━━ Отрывок для разбора ━━
Иногда эта мысль целиком завладевала Левитаном. Тогда приходили приступы болезненной хандры. Она усиливалась от недовольства своими работами, от сознания, что рука не в силах передать в красках то, что давно уже создало его свободное воображение.
Когда приходила хандра, Левитан бежал от людей. Они казались ему врагами. Он становился груб, дерзок, нетерпим. Он со злобой соскабливал краски со своих картин, прятался, уходил с собакой Вестой на охоту, но не охотился, а без цели бродил по лесам. В такие дни одна только природа заменяла ему родного человека, — она утешала, проводила ветром по лбу, как материнской рукой. Ночью поля были безмолвны, — Левитан отдыхал такими ночами от человеческой глупости и любопытства.
Два раза во время припадка хандры Левитан стрелялся, но остался жив. Оба раза спасал его Чехов.
Хандра проходила. Левитан возвращался к людям, снова писал, любил, верил, запутывался в сложности человеческих отношений, пока его не настигал новый удар хандры.
━━━
━━ Исходные данные ━━
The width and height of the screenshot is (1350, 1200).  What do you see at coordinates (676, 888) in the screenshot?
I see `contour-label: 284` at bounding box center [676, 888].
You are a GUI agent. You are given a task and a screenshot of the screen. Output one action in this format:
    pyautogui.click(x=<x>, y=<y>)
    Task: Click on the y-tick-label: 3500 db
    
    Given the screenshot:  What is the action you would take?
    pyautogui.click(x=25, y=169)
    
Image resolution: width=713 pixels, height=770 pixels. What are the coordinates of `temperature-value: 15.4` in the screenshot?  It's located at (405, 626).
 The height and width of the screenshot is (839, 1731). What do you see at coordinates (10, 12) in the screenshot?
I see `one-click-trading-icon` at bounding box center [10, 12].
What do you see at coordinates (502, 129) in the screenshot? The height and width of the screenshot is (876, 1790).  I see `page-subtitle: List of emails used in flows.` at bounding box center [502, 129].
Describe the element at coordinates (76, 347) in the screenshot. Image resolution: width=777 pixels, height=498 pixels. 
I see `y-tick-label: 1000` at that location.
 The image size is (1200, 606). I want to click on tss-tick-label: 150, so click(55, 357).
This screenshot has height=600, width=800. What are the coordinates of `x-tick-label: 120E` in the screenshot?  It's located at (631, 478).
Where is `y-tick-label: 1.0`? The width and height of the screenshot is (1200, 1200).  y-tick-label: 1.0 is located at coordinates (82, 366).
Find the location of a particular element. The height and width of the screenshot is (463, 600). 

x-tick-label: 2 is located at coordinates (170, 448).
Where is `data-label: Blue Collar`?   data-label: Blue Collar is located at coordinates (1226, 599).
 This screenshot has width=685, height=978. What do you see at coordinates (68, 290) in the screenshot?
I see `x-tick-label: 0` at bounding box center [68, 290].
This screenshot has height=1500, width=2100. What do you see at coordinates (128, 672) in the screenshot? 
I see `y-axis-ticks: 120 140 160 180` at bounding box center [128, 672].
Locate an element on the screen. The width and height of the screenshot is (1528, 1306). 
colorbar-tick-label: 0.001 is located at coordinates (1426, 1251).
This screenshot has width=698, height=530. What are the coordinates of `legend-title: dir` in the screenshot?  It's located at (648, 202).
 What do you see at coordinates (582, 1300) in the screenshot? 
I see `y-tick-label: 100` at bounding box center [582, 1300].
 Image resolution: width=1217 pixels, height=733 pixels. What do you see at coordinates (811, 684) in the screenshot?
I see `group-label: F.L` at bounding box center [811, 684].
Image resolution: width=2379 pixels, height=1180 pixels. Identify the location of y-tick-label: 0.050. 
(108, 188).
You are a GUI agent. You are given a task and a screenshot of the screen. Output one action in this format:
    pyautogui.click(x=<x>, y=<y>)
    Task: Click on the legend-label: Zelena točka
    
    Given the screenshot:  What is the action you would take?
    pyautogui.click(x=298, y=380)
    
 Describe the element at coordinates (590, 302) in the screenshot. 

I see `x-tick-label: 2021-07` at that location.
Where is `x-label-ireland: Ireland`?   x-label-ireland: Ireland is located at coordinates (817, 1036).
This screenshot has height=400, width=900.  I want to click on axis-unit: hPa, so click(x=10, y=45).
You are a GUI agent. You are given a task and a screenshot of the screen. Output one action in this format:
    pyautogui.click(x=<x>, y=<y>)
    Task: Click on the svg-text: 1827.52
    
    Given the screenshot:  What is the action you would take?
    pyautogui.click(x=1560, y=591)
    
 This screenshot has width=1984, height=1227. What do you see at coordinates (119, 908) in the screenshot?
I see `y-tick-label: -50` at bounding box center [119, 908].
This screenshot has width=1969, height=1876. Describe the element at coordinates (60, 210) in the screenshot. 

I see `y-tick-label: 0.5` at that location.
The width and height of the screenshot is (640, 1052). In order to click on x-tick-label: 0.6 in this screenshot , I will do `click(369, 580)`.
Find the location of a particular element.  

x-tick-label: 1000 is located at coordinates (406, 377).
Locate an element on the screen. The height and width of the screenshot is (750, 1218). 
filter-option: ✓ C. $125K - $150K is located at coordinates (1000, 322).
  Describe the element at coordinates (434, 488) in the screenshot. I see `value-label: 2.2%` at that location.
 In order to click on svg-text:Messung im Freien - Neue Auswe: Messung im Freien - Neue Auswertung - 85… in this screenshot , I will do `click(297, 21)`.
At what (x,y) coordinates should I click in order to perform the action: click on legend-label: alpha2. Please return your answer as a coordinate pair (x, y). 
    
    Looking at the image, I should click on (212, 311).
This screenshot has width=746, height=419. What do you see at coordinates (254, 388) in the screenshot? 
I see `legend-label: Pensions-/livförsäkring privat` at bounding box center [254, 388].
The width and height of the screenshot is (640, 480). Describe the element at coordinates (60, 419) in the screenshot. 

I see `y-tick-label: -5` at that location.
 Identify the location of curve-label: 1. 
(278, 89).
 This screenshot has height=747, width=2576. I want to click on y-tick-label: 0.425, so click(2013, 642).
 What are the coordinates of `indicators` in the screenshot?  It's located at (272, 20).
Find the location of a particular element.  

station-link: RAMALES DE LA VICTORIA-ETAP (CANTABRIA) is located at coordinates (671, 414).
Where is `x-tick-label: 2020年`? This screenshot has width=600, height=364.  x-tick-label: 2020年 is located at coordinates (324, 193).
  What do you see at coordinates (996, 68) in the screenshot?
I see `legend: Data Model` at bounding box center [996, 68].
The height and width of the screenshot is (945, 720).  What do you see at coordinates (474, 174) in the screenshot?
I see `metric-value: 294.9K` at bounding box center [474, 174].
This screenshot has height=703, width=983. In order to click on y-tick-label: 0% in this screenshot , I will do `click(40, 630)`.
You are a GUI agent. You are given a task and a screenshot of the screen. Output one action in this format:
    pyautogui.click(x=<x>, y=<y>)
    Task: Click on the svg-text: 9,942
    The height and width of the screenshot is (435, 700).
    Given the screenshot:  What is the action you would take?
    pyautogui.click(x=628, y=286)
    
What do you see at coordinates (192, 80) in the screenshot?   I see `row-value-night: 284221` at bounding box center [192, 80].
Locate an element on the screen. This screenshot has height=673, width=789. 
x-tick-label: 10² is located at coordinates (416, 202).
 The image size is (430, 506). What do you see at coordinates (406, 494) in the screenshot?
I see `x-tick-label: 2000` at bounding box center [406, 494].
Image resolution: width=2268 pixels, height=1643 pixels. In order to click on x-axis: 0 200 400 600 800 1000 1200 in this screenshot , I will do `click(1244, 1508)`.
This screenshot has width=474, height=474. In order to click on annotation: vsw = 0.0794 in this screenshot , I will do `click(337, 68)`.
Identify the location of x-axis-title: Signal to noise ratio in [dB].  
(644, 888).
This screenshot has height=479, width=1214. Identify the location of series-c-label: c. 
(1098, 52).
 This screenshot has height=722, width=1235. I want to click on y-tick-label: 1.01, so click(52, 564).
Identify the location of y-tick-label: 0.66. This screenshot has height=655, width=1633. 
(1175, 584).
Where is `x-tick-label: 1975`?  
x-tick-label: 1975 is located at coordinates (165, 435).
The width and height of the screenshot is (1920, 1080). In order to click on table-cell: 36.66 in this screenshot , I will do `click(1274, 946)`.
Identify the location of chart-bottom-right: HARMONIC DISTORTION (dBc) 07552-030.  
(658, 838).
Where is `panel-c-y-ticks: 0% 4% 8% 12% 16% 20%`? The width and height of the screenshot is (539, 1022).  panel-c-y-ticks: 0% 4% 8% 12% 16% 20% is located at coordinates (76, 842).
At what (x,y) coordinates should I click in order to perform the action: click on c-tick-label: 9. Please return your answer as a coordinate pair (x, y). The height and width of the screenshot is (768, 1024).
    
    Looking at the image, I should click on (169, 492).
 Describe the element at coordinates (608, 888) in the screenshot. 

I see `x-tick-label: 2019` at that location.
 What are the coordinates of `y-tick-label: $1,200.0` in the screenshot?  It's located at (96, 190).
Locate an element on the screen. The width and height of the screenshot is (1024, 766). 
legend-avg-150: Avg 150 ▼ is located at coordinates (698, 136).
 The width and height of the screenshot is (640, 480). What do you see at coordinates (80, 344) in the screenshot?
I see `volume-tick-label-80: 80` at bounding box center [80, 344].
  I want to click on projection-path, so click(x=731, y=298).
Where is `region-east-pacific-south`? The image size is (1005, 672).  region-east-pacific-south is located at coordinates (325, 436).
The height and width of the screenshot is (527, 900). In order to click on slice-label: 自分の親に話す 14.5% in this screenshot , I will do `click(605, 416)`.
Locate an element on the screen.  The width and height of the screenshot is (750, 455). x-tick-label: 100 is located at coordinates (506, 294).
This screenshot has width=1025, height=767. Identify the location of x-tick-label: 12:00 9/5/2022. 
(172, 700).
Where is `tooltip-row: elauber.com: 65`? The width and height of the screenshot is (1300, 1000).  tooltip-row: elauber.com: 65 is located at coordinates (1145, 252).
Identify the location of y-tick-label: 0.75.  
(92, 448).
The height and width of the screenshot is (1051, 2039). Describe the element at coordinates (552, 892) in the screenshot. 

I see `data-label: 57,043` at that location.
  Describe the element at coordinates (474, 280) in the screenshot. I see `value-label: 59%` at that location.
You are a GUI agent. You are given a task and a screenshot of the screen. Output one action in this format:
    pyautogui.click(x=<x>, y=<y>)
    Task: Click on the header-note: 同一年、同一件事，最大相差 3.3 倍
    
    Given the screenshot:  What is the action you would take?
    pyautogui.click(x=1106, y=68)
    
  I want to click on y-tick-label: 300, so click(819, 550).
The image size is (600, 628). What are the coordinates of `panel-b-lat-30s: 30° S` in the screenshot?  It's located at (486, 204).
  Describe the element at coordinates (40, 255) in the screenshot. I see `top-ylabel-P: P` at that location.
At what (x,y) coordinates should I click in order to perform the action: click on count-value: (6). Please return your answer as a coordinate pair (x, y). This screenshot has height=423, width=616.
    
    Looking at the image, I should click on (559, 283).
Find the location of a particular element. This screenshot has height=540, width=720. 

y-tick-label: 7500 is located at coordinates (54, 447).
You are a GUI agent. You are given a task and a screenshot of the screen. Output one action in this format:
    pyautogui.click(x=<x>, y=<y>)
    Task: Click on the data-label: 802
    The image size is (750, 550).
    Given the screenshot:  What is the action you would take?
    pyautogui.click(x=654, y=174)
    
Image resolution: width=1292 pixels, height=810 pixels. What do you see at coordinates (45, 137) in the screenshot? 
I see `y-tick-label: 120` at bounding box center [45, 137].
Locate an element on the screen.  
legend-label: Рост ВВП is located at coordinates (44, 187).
━━━
Задание - Верни дословно часть отрывка о Левитане от слов «Когда приходила хандра, Левитан» до слов «новый удар хандры.».

Решение задачи -
Когда приходила хандра, Левитан бежал от людей. Они казались ему врагами. Он становился груб, дерзок, нетерпим. Он со злобой соскабливал краски со своих картин, прятался, уходил с собакой Вестой на охоту, но не охотился, а без цели бродил по лесам. В такие дни одна только природа заменяла ему родного человека, — она утешала, проводила ветром по лбу, как материнской рукой. Ночью поля были безмолвны, — Левитан отдыхал такими ночами от человеческой глупости и любопытства.
Два раза во время припадка хандры Левитан стрелялся, но остался жив. Оба раза спасал его Чехов.
Хандра проходила. Левитан возвращался к людям, снова писал, любил, верил, запутывался в сложности человеческих отношений, пока его не настигал новый удар хандры.